Late Wednesday, Seattle-based F5 reported earnings of $1.84 a share on revenue of $501.3 million. While F5's earnings topped the $1.74-a-share forecast of analysts surveyed by Thomson Reuters, the company fell short of Wall Street's consensus estimates of $506.52 million in revenue.

F5 also gave a first-quarter forecast for earnings between $1.58 and $1.61 a share, on revenue of $480 million to $490 million. Analysts had forecast F5 to earn $1.71 a share on revenue of almost $508 million for its first quarter.

All of that conspired on Thursday to send F5's shares down by more than 9%, to $110.07. For the year, F5's stock price has fallen by 15.6%.

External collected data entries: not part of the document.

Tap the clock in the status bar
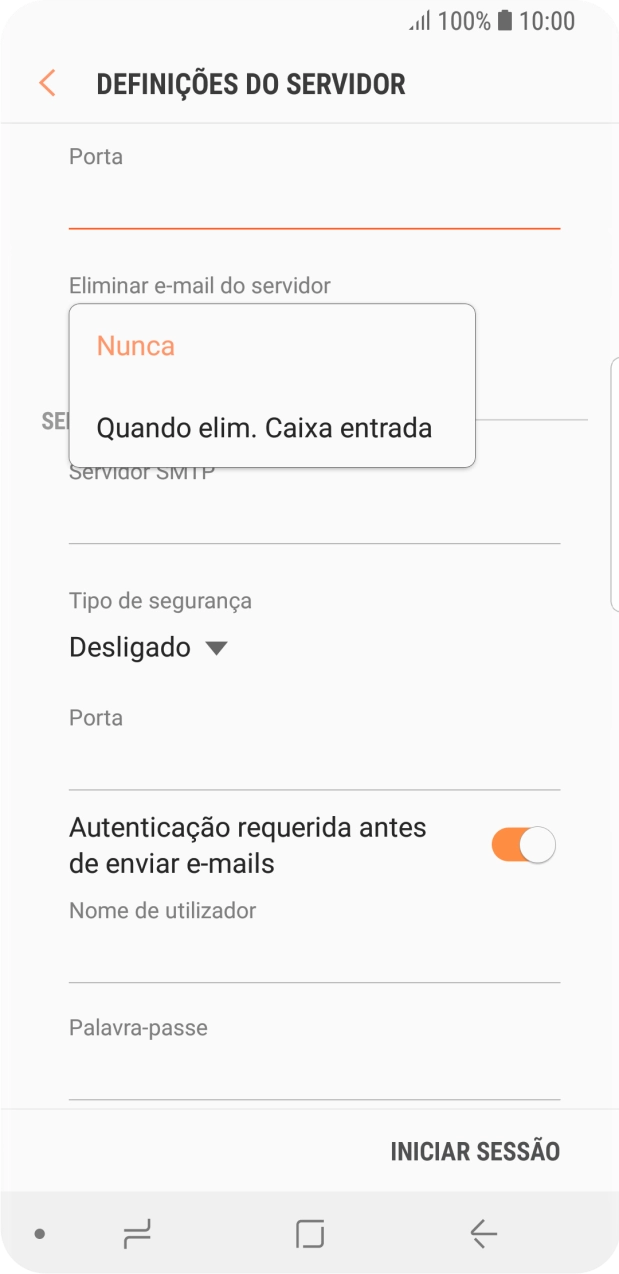Screen dimensions: 619x1274 click(x=553, y=21)
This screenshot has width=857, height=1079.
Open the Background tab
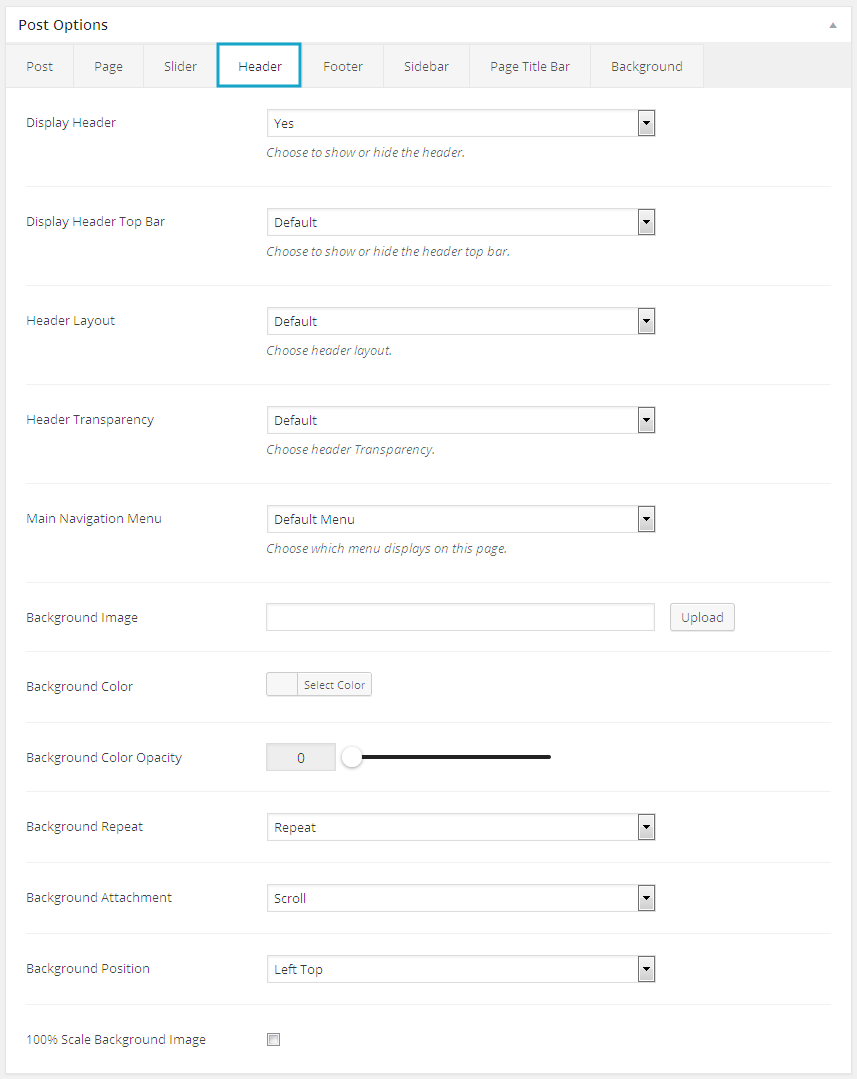pyautogui.click(x=647, y=67)
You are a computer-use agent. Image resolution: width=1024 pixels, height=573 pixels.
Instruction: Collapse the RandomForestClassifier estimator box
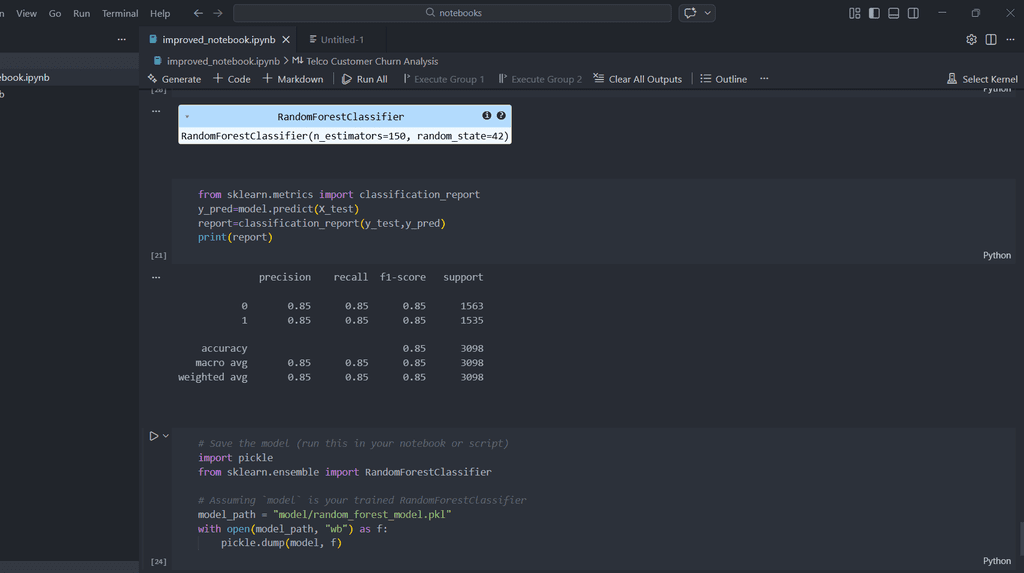[x=187, y=116]
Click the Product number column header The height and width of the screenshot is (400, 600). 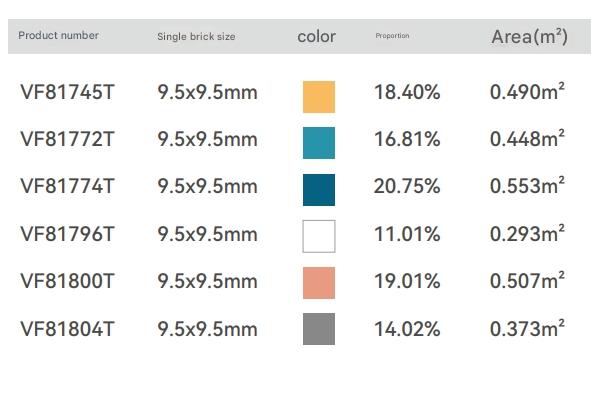(x=59, y=36)
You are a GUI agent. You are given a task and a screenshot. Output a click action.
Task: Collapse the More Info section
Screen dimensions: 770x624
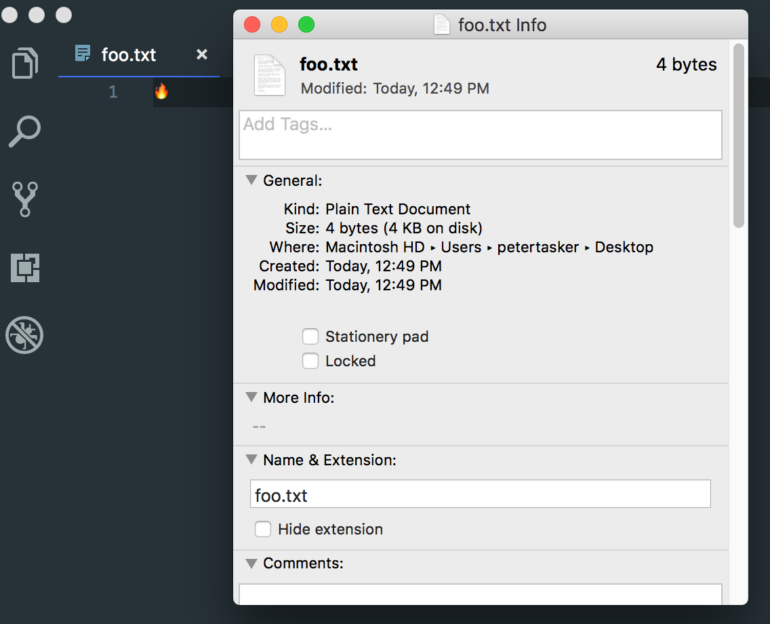click(251, 397)
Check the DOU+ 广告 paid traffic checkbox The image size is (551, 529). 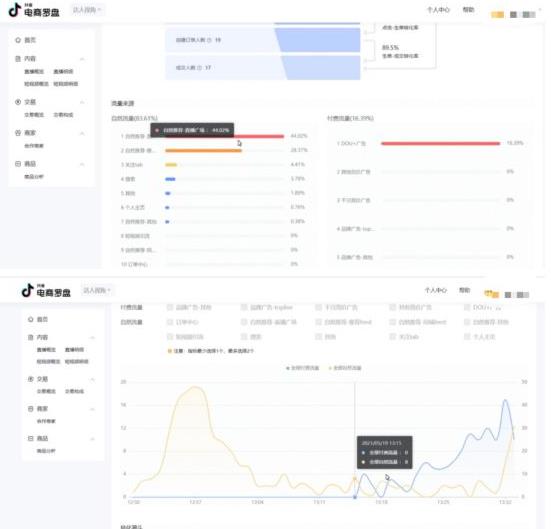467,308
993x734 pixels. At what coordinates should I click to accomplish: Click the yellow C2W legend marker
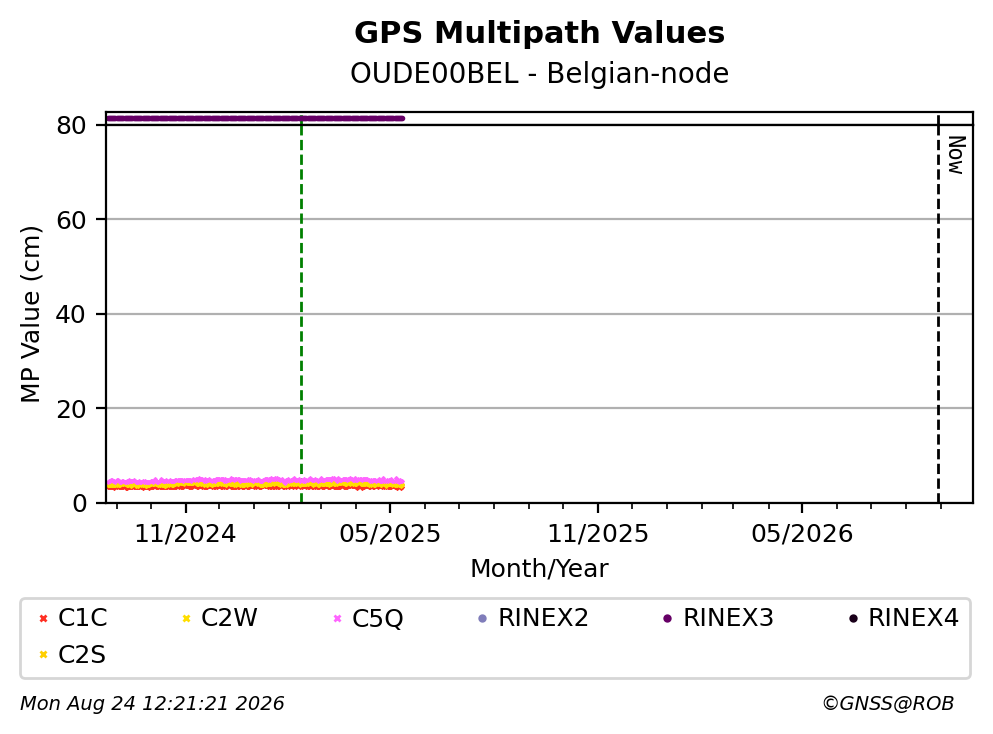[186, 618]
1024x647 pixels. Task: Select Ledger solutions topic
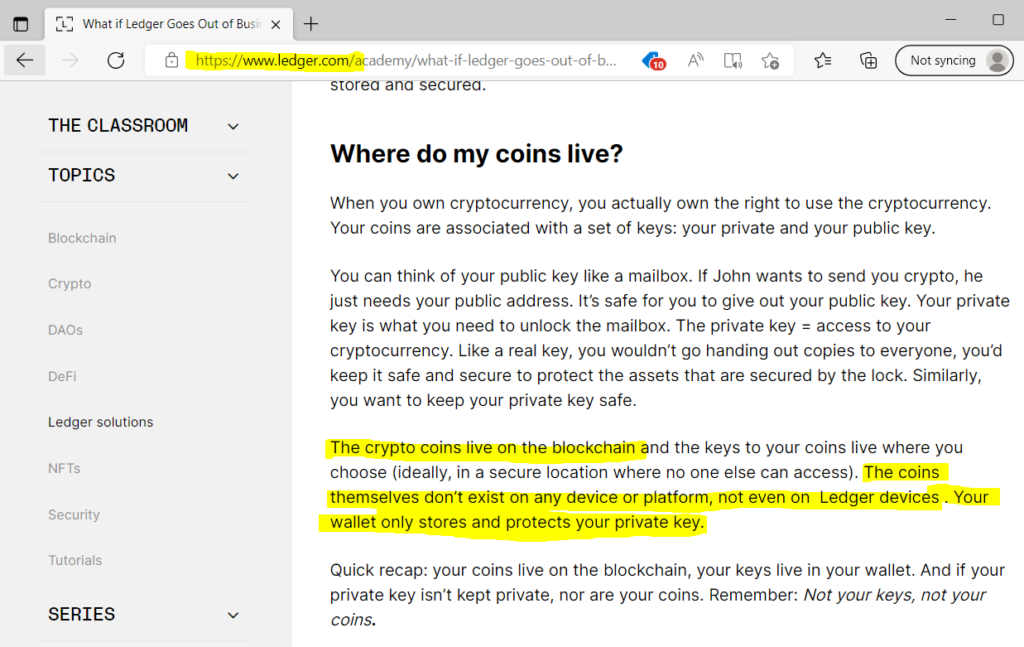click(101, 422)
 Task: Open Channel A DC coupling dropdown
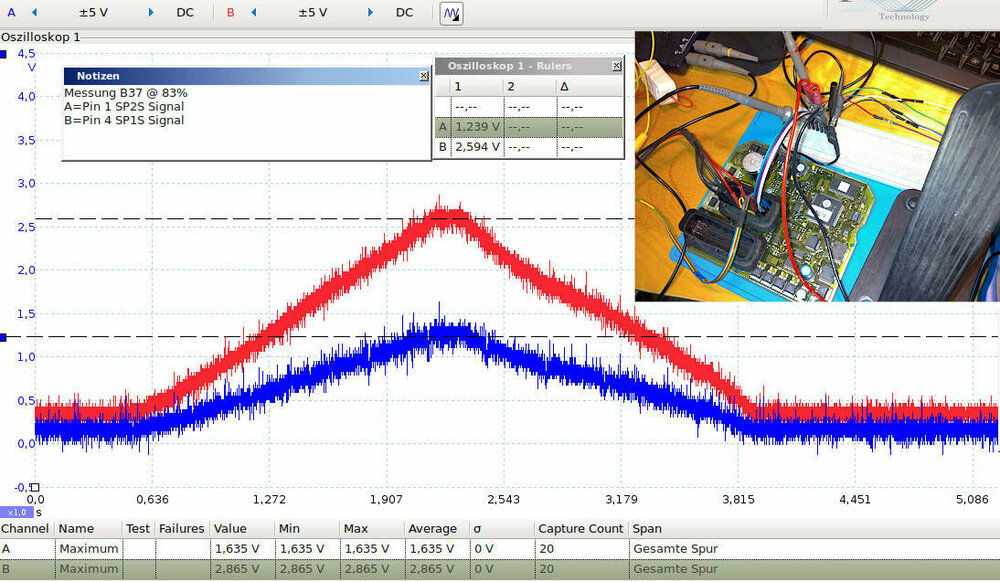[185, 13]
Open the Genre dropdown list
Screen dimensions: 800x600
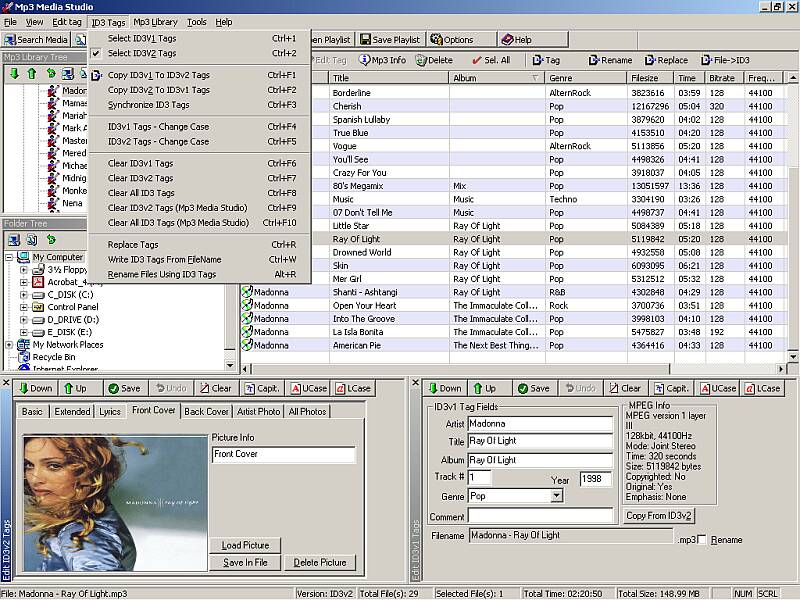[x=556, y=496]
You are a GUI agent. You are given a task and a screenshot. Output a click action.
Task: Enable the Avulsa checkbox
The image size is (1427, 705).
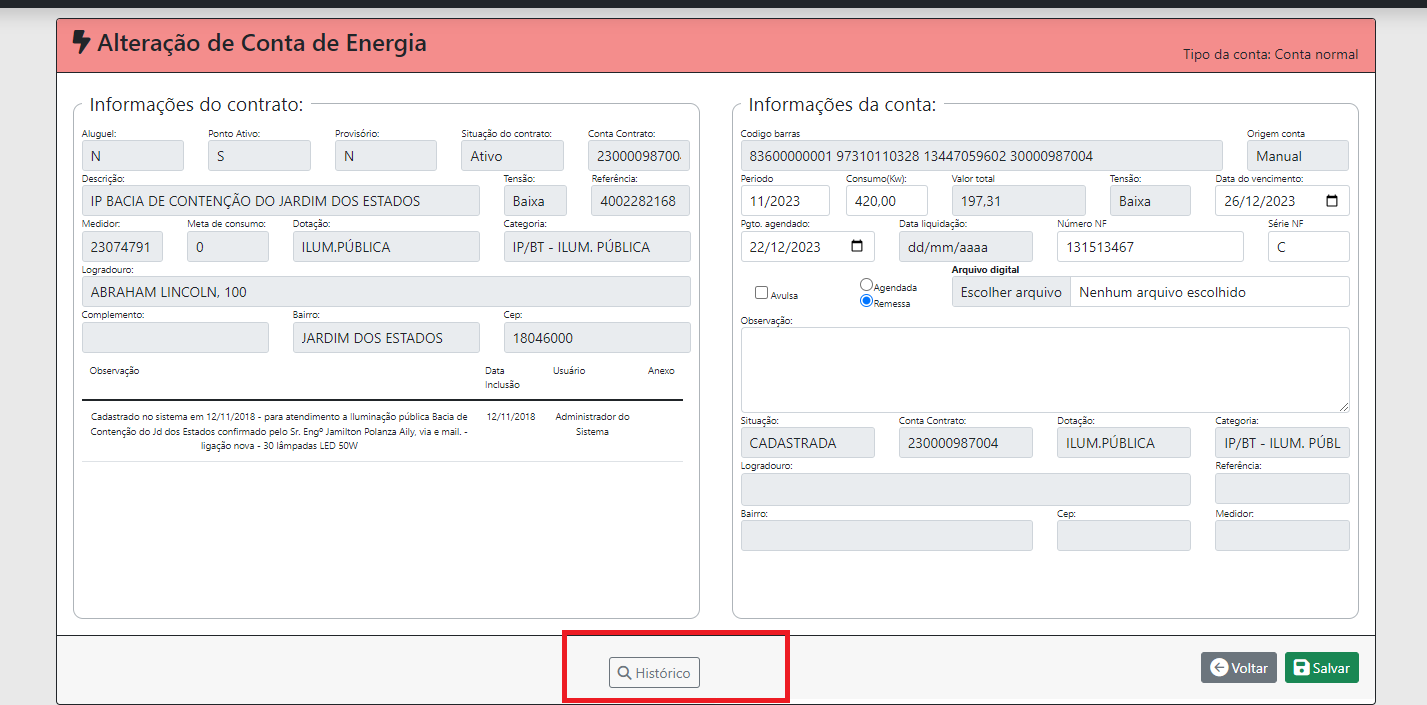[761, 293]
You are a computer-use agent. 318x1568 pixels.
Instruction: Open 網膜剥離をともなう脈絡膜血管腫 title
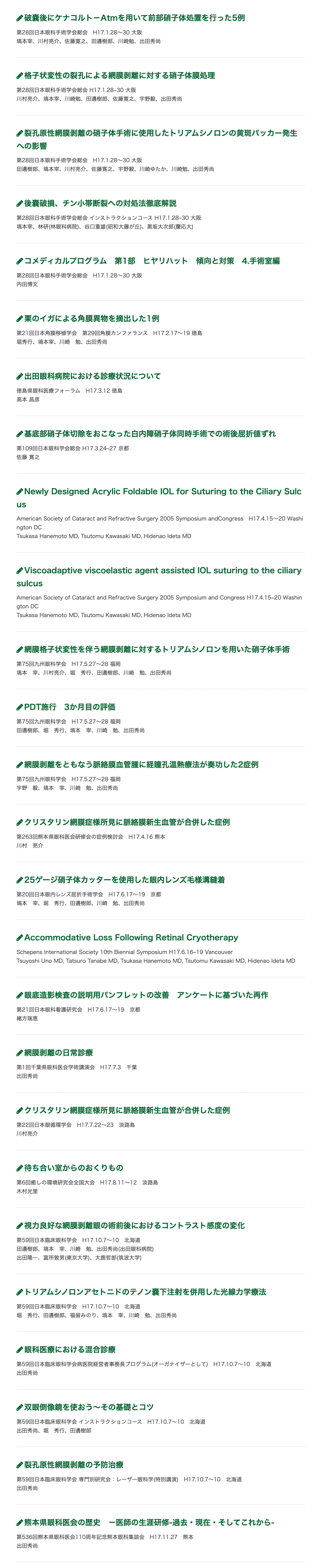click(x=141, y=764)
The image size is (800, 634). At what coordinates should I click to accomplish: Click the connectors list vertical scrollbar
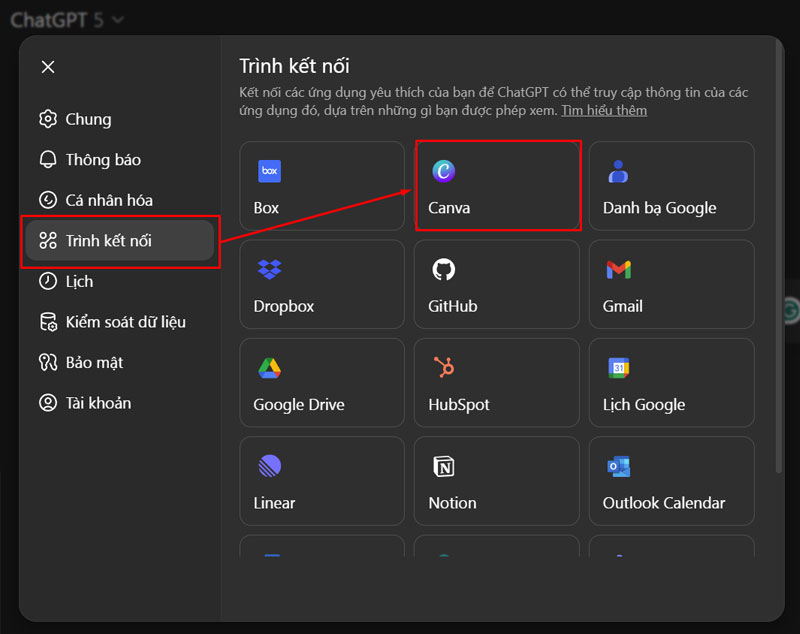pos(779,300)
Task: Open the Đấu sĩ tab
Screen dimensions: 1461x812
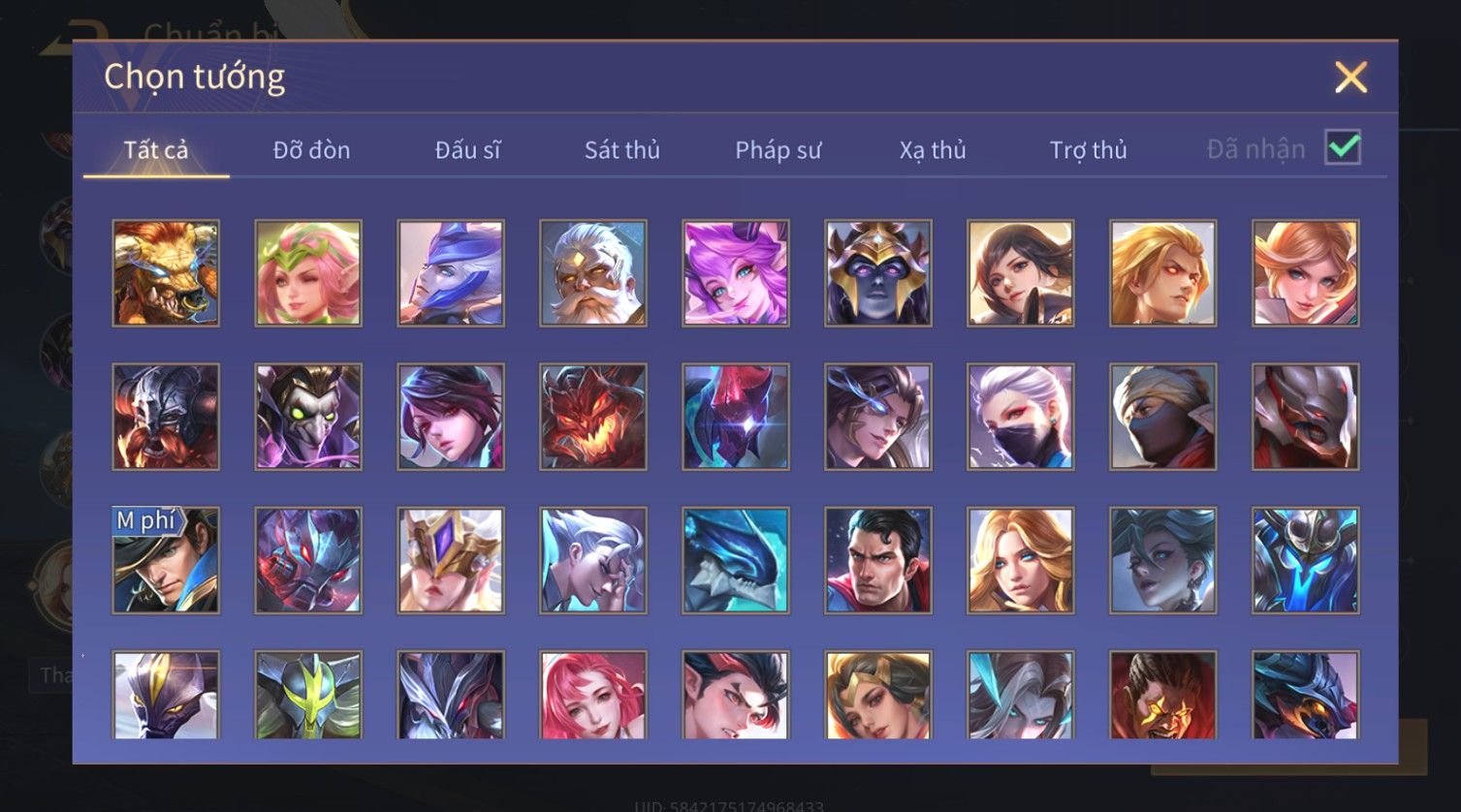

In an interview with TheStreet, Rivelo said that despite F5 seeing some headwinds ahead, the company remains committed to its "logical transition" toward more software products for network traffic management, as well as security-technology partnerships like the one it recently announced with FireEye (FEYE) - Get Free Report .

TheStreet: How do you respond to the initial disappointment over F5's sales results?

Manny Rivelo: In general, we think we had a good, solid year. We're on a $2 billion [annual revenue] run rate. We gained good market share in physical and virtual technologies and that bodes well for our cloud solutions.

But, there were two things that stood out. We saw currency devaluations, which really impacted Latin America, and in the service provider arena, we saw a slowness that I don't think is material going forward.

TheStreet: What are the issues affecting the service provider segment of your business?

Rivelo: Spending on capital expenses is down. It's just a slowdown in budgets because were seeing an architectural transition in networks. They have historically been buying "big iron" hardware. Now they are shifting to software solutions. And we are well suited for that.

TheStreet: Can you give some more detail on F5's product diversification?

Rivelo: We have been moving more to software sales, and now one-third of our business product revenue is coming from software-only sales. The core of our value has always been our traffic management operating system, and that had been mostly purposely built hardware. Now, we are able to run that on hypervisors [virtual machine monitors that create and run virtual network machines]. It's a logical transition that's relative to where the market is going. And our goal is to capture the market transitions.

TheStreet: You recently announced a new partnership with FireEye that brings F5's application delivery technology to FireEye's security offerings. Can you give some more insight about this, and will we see more deals like this for F5?

Rivelo: We've been working at that partnership for the better part of the quarter. [The deal was officially announced Oct. 5]. One of the good things about it is that our products have nearly zero overlap. I don't think there is any cannibalization. It covers many forms of [network] protection, inspection and intrusion prevention. What we do is partner together, see the network traffic, decrypt it, and pass it along.

We've heard a lot of positive [comments] from the field. We think this is a blueprint for other deals. We're really good at traffic management; we can see what it [the traffic] is, then decide how we steer it in the right direction.

TheStreet: How would you respond to the initial concerns of investors after F5's sales failed to meet expectations? What about the outlook for the end of this year?

Rivelo: We feel we executed well but, obviously, we would like to have done better. But all the indications show us continuing to grow. We always see some seasonality in the first quarter, so that doesn't surprise us. For us, we see there is an opportunity to capture a larger piece of the enterprise and we think we are aligning ourselves to the market transitions well.

This article is commentary by an independent contributor. At the time of publication, the author held no positions in the stocks mentioned.